On changing names - about as OT as you can get
Jacob at Proffitt.com
Wed Mar 12 20:20:47 EST 2003
---Original Message From: johanna
> > I totally agree with Melissa on this one (she is so right). In
> > Australia, a lot of government forms have become so
> "inclusive" they
> > don't actually let you specify spouse as spouse, but only give the
> > option of saying "partner". We caused some trouble by
> crossing it out
> > and writing "spouse".
> I guess what I don't understand is why the distinction is so
> important--I mean, if you say "partner" (holding aside the
> issue of business partners & such), people will know that you
> are committed to this person. Why does it matter if you are
> legally bound or not? What additional information does it add
> that you want conveyed? I could, perhaps, understand for
> census forms & such because maybe they just want statistical
> data. But beyond that, I'm not sure what benefits it would offer.
Eh? It offers a *lot* of extra information. First, it tells that you
followed societal convention--you may not feel like that's a good thing, but
it *is* information.
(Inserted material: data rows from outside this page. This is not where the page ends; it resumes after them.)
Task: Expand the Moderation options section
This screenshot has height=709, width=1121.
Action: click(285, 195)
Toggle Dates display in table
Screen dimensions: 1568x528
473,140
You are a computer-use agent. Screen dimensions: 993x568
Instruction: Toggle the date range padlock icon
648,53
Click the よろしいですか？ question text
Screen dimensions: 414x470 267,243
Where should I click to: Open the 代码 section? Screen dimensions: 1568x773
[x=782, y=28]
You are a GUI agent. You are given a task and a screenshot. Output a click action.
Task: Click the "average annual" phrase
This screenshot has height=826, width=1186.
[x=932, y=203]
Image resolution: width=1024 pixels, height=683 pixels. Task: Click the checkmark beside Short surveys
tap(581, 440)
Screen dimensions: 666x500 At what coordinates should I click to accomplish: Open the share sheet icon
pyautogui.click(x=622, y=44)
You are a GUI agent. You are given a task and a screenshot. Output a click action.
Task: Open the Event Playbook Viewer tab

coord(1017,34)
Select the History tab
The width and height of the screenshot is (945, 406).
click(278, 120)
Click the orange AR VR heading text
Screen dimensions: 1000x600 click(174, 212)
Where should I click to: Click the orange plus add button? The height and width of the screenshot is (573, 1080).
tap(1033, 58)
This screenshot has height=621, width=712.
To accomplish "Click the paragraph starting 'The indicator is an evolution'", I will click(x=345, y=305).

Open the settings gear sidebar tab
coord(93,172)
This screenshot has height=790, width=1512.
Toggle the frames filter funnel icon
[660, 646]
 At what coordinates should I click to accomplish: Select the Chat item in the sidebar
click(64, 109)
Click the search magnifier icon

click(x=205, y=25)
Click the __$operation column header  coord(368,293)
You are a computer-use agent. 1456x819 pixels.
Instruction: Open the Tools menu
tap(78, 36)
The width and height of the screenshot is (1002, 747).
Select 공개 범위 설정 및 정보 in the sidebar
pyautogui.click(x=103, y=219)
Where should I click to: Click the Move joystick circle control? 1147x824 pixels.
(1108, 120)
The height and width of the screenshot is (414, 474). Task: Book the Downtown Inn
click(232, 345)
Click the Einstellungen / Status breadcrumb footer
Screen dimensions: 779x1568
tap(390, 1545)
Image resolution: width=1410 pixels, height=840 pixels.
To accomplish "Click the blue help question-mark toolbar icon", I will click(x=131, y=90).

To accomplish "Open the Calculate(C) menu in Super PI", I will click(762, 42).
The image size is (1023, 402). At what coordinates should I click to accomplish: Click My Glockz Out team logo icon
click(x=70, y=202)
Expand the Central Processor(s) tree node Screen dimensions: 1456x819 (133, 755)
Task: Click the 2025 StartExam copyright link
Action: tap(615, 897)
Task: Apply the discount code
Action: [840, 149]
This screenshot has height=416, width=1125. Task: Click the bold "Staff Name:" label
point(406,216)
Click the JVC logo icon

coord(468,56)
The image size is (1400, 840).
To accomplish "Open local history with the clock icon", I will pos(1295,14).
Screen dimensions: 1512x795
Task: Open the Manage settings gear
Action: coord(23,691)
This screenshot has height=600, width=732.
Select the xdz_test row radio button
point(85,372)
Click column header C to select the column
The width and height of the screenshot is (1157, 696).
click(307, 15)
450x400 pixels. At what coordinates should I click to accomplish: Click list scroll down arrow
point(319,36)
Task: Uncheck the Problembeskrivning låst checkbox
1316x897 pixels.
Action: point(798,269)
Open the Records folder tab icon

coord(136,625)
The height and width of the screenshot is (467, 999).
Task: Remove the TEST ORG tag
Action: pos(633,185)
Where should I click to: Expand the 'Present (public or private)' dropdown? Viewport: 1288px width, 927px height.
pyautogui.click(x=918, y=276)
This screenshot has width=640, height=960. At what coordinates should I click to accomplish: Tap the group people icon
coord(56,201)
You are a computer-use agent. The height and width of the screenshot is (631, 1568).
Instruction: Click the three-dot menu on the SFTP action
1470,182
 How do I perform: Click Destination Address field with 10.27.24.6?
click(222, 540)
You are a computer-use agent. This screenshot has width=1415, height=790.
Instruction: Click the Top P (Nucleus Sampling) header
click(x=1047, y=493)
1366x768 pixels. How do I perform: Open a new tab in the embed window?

Second, it tells that you have certain specific legal
obligations to each other. Third, it tells anyone who wants to date you
that doing so will involve significant complications (even if you are
willing), including that a legal relationship has to be legally dissolved
before a new one can be instated. Fourth, it represents the foundation of a
familial unit--one likely to include a desire and plan for children. Fifth,
it indicates governmental approval of your union--again you might feel that
government has no business approving of your union, but it *is* information.
And finally, for us religious types, it signifies a religious covenant that
involves us and God and specific promises and obligations.